Data synthesis: For each model and outcome, using a random effects model, the reported discrimination measures were pooled, reported as c statistics. Furthermore, when available, calibration plots were reconstructed and interpreted narratively. The Prediction Model Risk of Bias Assessment (PROBAST) tool was used to assess the risk of bias of each analysed study cohort and the Grading of Recommendations, Assessment, Development, and Evaluations (GRADE) approach to evaluate our certainty in the evidence.

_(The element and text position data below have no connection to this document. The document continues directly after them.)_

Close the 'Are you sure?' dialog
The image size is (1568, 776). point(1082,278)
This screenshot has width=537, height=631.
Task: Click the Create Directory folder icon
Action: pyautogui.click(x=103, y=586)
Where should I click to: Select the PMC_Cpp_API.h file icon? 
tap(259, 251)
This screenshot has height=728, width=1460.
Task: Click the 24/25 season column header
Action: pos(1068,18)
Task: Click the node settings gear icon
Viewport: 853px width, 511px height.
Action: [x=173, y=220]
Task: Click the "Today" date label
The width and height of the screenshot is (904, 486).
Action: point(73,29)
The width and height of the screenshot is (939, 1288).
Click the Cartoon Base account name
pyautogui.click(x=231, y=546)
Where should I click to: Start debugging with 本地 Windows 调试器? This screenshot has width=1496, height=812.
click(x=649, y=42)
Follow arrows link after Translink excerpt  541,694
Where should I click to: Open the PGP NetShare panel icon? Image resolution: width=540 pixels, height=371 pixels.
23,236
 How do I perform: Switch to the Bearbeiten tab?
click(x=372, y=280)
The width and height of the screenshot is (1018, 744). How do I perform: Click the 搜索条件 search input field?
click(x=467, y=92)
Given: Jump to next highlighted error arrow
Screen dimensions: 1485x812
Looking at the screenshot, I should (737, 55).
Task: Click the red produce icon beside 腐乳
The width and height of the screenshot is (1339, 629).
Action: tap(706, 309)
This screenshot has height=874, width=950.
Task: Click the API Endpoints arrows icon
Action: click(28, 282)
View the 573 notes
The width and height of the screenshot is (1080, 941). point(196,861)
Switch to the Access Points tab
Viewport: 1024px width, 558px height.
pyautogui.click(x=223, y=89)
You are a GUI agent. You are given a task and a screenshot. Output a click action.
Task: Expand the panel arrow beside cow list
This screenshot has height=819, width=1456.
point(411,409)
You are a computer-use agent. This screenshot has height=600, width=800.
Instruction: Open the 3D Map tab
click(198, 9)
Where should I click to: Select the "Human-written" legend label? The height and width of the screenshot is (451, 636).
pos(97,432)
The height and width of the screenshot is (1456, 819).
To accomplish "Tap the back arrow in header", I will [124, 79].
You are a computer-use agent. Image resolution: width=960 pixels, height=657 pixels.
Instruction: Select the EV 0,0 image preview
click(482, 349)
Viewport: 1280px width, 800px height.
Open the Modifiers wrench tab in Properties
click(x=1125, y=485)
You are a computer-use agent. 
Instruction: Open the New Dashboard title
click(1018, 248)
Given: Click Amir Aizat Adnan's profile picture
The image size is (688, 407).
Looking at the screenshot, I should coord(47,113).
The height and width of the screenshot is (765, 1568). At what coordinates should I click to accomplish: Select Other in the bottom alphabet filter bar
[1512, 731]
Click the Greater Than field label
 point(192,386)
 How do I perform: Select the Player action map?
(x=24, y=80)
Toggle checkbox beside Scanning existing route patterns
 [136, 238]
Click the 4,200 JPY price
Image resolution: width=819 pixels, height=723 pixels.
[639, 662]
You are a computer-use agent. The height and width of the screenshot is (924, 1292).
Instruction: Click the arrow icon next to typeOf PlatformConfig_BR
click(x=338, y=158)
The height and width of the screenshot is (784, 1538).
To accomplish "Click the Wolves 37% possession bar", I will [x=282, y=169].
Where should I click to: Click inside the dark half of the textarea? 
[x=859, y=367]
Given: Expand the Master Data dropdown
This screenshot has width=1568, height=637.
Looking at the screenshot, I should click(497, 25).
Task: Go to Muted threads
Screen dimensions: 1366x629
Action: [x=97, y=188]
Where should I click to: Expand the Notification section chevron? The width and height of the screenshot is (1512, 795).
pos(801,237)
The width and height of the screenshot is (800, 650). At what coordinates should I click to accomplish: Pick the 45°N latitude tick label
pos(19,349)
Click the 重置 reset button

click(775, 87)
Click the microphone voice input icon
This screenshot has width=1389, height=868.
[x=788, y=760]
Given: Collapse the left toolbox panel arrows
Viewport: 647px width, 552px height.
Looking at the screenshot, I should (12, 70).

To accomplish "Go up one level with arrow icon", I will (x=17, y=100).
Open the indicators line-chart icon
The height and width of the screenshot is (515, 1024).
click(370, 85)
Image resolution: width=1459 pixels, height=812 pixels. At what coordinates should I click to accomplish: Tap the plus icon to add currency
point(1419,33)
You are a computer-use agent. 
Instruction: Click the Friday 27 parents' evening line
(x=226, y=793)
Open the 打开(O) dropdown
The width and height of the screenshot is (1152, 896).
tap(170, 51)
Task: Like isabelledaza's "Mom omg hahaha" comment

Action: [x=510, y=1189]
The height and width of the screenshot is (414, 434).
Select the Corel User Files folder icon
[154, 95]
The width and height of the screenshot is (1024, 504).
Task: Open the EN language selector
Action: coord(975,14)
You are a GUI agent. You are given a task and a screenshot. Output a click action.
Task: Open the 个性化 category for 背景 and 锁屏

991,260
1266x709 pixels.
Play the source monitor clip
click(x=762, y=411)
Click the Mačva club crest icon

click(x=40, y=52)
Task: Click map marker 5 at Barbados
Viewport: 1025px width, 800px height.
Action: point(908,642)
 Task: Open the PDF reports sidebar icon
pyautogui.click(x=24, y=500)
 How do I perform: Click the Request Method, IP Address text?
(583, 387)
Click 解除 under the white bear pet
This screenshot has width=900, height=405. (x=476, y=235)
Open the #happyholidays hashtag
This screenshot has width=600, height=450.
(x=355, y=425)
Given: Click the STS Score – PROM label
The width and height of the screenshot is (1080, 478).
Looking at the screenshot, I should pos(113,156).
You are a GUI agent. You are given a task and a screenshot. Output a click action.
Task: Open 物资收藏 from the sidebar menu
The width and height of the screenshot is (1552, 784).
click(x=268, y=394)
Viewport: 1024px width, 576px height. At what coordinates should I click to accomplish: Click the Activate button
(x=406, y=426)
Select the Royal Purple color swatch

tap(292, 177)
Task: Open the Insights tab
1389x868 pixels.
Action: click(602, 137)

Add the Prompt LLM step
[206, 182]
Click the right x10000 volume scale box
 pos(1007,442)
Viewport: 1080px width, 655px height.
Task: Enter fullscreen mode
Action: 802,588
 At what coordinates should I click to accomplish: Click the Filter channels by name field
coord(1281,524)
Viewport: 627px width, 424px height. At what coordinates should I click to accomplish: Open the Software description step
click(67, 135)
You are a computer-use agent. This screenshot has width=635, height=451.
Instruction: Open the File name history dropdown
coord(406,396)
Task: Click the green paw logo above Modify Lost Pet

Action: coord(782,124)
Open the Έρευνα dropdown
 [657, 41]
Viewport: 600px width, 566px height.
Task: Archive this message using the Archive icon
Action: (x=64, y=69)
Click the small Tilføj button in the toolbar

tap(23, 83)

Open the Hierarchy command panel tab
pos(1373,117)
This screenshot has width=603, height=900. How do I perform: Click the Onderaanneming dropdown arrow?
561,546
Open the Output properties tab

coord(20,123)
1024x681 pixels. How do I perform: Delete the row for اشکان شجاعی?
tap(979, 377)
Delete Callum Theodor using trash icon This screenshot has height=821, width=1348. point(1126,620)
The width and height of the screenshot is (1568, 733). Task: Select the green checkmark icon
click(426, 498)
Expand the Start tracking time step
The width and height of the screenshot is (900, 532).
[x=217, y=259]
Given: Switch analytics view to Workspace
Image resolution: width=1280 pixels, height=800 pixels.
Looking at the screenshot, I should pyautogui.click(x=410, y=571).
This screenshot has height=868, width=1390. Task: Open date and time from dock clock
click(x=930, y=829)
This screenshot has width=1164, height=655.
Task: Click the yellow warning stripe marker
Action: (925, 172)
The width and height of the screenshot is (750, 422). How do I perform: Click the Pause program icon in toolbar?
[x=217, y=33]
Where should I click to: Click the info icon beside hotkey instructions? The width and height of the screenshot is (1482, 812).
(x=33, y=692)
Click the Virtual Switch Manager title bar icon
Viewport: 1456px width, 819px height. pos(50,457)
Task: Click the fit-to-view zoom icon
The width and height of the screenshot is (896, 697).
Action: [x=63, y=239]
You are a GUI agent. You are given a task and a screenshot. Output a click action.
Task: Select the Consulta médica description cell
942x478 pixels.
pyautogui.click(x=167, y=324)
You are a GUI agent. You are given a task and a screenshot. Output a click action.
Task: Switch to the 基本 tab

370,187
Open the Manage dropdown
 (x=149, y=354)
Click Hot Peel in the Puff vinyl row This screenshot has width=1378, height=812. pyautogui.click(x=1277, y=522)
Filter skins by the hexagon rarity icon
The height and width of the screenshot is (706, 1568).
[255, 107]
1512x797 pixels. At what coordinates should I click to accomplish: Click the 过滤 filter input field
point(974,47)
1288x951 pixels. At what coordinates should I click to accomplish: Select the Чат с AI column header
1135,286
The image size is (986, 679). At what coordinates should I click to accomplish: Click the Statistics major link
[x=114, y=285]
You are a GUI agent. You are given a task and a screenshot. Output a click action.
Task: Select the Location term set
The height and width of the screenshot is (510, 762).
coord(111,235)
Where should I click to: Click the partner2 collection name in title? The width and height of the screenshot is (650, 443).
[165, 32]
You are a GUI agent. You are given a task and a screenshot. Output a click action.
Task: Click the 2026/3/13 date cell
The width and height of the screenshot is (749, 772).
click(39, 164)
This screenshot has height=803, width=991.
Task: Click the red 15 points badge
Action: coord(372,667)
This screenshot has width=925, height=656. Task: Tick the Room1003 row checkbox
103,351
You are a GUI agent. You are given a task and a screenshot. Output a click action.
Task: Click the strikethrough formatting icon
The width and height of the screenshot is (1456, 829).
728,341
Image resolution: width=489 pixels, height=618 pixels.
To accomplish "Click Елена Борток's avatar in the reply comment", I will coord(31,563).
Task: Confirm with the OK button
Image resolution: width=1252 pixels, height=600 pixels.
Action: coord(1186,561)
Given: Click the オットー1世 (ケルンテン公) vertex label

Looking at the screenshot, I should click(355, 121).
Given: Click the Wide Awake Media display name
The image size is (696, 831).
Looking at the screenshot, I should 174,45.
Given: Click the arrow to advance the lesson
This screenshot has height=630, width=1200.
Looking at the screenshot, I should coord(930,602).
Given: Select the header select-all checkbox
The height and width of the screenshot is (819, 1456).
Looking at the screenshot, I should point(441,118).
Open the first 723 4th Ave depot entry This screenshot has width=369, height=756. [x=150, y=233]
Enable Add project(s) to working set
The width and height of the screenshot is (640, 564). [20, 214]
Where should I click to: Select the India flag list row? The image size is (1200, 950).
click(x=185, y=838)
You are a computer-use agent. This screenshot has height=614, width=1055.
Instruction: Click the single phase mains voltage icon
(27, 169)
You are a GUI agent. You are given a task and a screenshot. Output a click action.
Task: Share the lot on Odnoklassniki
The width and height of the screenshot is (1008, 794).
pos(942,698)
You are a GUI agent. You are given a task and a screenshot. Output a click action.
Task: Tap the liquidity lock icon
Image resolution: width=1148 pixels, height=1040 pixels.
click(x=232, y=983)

Results: 6529 publications were identified, of which 35 studies reporting on 13 models were included, all of which were developed for general populations with type 2 diabetes but no established cardiovascular disease or chronic kidney disease. Among the identified models, the Risk Equations for Complications of Type 2 Diabetes (RECODe) and the UK Prospective Diabetes Study Outcomes Model 2 (UKPDS-OM2) evaluated all outcomes except for admission to hospital for heart failure. Relative to a threshold c statistic of 0.7, RECODe had an acceptable discrimination for cardiovascular mortality (0.79, high certainty), probably has an acceptable discrimination for myocardial infarction (0.72, moderate certainty) and stroke (0.71, moderate certainty), and may have an acceptable discrimination for kidney failure (0.76, low certainty). High certainty evidence suggests that UKPDS-OM2 has unacceptable discrimination for myocardial infarction (0.64) and stroke (0.65). RECODe showed acceptable calibration for cardiovascular mortality (high certainty), myocardial infarction (high certainty), and kidney failure (moderate certainty) but had unacceptable calibration for stroke (moderate certainty). UKPDS-OM2 showed acceptable calibration for cardiovascular mortality (moderate certainty), stroke (moderate certainty), and kidney failure (low certainty), but may have unacceptable calibration for myocardial infarction (moderate certainty).
Conclusion: 13 unique models were identified that evaluated cardiovascular and kidney outcomes in patients with type 2 diabetes. Two models, RECODe and UKPDS-OM2, evaluated all outcomes except for admission to hospital for heart failure. Of all the appraised prognostic models, RECODe had acceptable discrimination and calibration in validation studies for most outcomes; although, additional studies directly comparing models are needed.
Study registration number: PROSPERO, CRD42023423075.
Readers’ note: This article is a living systematic review that will be updated to reflect emerging evidence. Updates may occur for up to two years from the date of original publication. This version is the original article.